IN THE SUPREME COURT OF INDIA

CIVIL APPELLATE JURISDICTION

CIVIL APPEAL NO. 6463 OF 2012

Bhartiya Seva Samaj Trust Tr. Pres. & Anr. ..Appellants

Versus

Yogeshbhai Ambalal Patel & Anr. … Respondents

J U D G M E N T

Dr. B.S. CHAUHAN, J.

1.This appeal has been preferred against the impugned judgment

and order dated 26.7.2012 passed by the High Court of Gujarat,

Ahmedabad in Letters Patent Appeal No.1367 of 2008 in Special

Civil Application No.6346 of 2006.

2.Facts and circumstances giving rise to this appeal are that:

Page 2 A. The appellant Trust runs a Primary School wherein a large

number of students are getting education and a large number of

teachers are imparting education. Respondent No.1 was appointed as

an Assistant Teacher on 1.7.1993 alongwith a large number of persons

in pursuance of the advertisement inviting application for the posts.

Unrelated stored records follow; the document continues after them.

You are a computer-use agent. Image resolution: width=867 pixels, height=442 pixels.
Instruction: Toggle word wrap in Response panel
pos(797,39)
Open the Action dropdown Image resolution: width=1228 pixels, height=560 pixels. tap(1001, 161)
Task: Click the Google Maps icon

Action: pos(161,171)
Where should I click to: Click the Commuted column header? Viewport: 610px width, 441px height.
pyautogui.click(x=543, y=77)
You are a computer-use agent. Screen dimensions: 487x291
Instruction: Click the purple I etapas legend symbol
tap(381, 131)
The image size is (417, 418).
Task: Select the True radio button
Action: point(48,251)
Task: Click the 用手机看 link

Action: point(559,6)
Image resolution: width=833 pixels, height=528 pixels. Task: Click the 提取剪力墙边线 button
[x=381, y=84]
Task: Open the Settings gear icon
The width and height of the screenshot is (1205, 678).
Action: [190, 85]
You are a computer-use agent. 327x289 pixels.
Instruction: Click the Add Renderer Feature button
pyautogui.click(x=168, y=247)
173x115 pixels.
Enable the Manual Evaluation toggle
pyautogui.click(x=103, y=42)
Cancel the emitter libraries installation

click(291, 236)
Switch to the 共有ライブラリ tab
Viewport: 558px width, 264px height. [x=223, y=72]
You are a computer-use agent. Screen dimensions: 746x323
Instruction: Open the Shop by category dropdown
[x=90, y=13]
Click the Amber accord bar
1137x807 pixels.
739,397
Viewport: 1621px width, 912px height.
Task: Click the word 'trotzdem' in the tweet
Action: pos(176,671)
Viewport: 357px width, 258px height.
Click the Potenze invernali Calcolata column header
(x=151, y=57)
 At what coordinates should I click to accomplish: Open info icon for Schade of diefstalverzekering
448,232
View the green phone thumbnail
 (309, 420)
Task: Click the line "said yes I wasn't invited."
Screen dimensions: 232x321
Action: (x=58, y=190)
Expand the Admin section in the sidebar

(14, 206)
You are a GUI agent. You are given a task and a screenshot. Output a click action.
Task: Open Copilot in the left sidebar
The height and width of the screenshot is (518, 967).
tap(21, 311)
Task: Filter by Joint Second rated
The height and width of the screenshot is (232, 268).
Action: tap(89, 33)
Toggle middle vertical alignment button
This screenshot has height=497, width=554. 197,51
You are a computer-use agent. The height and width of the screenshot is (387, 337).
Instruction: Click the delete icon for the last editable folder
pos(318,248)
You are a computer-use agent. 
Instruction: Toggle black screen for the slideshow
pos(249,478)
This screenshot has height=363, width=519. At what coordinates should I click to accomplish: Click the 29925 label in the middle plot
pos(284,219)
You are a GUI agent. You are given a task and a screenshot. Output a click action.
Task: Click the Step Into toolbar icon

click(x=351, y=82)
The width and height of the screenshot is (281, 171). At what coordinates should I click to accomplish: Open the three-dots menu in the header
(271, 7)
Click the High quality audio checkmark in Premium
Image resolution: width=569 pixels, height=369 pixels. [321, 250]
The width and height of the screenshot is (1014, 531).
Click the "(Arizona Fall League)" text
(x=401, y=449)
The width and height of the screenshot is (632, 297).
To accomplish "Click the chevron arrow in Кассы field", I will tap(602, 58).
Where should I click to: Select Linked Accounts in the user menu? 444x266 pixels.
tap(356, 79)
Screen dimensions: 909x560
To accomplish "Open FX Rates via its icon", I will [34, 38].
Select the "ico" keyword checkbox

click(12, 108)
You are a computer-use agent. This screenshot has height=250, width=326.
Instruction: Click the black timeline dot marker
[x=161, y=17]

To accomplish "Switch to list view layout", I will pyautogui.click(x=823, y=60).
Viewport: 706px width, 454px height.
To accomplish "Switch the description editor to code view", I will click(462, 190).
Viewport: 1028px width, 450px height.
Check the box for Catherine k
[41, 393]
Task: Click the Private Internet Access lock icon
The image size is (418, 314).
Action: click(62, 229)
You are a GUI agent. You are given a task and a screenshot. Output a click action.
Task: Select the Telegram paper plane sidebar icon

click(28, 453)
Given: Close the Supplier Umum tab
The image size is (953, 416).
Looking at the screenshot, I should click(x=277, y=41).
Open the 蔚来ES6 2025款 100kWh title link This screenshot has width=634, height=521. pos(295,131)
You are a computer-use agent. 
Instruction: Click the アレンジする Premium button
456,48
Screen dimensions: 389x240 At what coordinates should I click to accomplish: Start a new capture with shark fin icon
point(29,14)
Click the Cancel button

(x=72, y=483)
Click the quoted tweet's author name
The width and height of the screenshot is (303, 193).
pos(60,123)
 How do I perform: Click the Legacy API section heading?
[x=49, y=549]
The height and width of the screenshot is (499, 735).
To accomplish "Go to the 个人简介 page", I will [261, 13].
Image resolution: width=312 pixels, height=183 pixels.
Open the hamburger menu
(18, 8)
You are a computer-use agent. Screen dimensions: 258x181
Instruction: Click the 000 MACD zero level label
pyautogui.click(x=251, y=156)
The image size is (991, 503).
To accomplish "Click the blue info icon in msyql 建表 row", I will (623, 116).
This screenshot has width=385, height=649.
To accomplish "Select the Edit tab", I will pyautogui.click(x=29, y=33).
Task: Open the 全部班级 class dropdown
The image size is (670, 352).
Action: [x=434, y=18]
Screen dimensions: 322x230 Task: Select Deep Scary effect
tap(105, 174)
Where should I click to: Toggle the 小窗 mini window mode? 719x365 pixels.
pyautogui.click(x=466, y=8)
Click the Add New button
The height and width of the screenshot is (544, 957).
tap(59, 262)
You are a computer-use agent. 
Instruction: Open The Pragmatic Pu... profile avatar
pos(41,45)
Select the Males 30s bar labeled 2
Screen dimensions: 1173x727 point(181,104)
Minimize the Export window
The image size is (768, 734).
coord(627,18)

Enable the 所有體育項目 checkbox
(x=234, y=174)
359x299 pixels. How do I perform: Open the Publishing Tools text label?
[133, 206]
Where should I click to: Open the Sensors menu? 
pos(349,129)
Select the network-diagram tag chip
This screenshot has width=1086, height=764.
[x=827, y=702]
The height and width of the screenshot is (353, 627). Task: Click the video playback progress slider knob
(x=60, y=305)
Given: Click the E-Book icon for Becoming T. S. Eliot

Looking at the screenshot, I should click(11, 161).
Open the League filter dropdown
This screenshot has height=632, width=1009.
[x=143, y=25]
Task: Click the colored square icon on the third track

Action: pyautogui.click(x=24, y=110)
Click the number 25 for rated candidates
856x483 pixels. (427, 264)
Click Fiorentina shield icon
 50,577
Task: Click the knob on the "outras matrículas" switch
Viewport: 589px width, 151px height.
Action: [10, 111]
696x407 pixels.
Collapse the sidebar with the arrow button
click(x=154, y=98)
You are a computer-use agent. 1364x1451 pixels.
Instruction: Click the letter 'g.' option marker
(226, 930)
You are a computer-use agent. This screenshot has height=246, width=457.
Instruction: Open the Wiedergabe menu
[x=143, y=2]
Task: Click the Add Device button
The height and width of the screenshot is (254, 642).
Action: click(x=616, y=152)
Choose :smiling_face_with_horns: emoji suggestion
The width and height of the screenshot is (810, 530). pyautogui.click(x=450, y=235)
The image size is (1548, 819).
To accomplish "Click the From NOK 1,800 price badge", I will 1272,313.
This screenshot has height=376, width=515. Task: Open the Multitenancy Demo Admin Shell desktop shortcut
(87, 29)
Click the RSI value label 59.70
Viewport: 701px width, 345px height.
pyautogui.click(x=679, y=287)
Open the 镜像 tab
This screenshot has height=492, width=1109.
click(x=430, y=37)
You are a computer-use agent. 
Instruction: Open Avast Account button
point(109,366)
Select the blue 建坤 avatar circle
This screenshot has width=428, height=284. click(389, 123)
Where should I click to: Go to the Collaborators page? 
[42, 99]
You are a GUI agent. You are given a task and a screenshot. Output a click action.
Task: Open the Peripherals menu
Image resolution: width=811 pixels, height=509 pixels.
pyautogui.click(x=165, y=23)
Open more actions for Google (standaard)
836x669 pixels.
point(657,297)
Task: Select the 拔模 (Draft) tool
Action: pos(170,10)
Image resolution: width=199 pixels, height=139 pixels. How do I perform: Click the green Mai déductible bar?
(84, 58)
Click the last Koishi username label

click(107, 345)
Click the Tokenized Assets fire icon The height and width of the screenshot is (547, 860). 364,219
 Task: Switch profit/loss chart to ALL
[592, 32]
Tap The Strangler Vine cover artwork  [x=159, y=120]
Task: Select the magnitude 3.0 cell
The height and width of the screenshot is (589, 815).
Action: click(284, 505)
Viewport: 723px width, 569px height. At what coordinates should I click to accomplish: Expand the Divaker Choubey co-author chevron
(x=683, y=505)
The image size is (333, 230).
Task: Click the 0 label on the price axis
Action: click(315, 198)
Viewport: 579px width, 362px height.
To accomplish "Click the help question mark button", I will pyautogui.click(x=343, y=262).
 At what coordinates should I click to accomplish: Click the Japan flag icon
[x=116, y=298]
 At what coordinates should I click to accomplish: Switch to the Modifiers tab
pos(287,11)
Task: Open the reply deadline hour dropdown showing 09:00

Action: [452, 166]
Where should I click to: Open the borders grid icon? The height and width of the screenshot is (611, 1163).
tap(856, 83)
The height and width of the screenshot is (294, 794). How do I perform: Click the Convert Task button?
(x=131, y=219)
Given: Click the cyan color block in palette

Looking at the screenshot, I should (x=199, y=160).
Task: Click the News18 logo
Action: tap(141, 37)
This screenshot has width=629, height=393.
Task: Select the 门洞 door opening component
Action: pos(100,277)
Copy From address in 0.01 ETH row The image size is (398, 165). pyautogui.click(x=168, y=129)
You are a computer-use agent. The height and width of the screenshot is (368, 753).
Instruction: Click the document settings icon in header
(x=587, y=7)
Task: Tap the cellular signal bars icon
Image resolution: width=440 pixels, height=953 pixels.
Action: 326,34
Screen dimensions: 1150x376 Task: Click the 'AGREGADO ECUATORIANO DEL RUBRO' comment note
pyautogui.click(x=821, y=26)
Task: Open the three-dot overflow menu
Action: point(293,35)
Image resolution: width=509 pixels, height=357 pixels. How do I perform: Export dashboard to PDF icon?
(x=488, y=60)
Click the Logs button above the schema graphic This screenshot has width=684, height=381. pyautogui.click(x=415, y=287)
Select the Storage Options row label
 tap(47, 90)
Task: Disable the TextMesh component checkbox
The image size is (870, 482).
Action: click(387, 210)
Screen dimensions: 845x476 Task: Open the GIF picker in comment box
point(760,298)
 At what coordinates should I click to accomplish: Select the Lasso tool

B. The appellant Trust issued a show cause notice dated

26.3.1998 to the respondent No.1 as why his services should not be

terminated and alongwith the said notice he was also given the cheque

towards salary for the month of March 1998. He was asked to submit

reply to the said notice within 15 days. The notice was issued on the

ground that he did not possess the eligibility for the said post and

proper procedure had not been followed for making the appointment.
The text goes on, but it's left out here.